* _ACTIVITY_
Take the lines below beginning at the line that has "Instruction: Expand the" and stopping after the line that has "Switch to the Net Config tab", and print them exactly as they are, with no other lines.

* _DATASET ENTRIES_

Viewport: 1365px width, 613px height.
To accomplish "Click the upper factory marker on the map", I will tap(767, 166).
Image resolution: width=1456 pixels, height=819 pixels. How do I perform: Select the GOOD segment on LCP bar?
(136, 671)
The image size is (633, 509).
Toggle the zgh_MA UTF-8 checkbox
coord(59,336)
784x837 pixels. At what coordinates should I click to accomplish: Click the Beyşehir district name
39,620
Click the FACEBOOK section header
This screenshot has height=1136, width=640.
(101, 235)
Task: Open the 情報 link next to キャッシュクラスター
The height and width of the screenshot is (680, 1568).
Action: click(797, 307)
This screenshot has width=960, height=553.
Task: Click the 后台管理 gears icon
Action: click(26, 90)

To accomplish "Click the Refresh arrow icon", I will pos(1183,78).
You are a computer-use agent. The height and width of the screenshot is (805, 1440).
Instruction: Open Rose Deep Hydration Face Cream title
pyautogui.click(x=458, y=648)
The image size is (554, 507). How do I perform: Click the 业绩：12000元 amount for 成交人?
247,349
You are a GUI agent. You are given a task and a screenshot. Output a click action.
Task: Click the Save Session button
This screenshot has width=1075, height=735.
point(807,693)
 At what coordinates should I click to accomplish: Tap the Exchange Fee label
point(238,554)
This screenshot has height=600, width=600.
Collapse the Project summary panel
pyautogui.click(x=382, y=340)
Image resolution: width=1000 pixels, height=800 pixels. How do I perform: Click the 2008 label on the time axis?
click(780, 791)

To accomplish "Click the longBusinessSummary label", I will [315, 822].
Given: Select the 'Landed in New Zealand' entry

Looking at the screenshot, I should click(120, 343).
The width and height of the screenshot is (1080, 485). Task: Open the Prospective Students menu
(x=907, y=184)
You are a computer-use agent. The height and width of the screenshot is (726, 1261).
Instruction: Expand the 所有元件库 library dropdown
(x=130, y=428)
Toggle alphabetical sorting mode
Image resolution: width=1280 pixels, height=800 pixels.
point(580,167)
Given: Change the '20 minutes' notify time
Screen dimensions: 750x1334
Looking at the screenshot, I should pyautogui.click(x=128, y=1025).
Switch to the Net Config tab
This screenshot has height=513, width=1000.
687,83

* _SOLVED PROBLEM_
Instruction: Expand the 所有元件库 library dropdown
(x=130, y=428)
Toggle alphabetical sorting mode
Image resolution: width=1280 pixels, height=800 pixels.
point(580,167)
Given: Change the '20 minutes' notify time
Screen dimensions: 750x1334
Looking at the screenshot, I should pyautogui.click(x=128, y=1025).
Switch to the Net Config tab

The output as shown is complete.